**What to work on**: Retype, word for word, every line of the records below starting at the one that contains "Privacy Policy (60, 2338)" and ending at the one that contains "Terms & Conditions (82, 2303)"; include both of those lines and nothing more.

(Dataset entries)
= Beginning of Section =
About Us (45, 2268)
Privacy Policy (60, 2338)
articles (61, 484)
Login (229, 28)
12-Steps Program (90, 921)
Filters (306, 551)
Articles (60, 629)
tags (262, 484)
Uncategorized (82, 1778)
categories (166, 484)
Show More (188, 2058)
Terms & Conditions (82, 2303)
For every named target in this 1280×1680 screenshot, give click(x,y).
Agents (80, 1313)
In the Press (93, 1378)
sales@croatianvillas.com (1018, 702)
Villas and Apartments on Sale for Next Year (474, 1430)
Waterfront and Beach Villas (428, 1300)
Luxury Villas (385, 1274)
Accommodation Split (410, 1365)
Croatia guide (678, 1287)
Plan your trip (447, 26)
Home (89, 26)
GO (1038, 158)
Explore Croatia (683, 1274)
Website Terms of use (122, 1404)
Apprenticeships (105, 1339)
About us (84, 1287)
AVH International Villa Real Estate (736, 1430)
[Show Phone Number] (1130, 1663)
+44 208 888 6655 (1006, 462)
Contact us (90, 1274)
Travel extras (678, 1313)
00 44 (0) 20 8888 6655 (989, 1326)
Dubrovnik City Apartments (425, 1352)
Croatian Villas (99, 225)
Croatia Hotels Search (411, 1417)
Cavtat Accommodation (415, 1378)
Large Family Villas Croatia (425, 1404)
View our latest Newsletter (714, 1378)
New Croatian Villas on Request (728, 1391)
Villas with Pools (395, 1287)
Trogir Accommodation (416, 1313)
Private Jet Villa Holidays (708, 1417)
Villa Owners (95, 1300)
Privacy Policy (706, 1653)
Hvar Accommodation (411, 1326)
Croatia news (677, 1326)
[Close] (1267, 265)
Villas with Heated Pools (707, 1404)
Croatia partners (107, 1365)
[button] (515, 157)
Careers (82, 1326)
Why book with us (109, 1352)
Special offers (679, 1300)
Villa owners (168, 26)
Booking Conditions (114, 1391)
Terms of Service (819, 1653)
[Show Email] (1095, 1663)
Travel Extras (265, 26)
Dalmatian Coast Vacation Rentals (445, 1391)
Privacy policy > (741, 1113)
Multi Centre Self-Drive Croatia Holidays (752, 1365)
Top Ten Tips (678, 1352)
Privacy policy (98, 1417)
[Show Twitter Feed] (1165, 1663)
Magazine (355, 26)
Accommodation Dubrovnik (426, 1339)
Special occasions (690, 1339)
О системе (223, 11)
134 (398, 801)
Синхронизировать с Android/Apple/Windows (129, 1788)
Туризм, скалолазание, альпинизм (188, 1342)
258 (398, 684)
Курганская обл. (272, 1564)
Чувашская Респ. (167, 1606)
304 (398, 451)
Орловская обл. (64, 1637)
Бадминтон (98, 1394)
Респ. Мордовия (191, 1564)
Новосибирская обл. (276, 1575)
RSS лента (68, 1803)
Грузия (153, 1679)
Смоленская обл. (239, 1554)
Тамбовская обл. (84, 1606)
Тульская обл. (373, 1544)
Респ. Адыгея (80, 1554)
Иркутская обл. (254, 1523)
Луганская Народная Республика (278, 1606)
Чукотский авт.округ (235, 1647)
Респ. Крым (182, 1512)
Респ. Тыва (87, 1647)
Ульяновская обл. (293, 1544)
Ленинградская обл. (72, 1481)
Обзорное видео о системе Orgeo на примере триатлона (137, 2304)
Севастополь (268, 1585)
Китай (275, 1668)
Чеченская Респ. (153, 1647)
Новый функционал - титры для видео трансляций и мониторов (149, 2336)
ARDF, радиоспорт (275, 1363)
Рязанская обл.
= End of Section =
**Response below**:
Privacy Policy (60, 2338)
articles (61, 484)
Login (229, 28)
12-Steps Program (90, 921)
Filters (306, 551)
Articles (60, 629)
tags (262, 484)
Uncategorized (82, 1778)
categories (166, 484)
Show More (188, 2058)
Terms & Conditions (82, 2303)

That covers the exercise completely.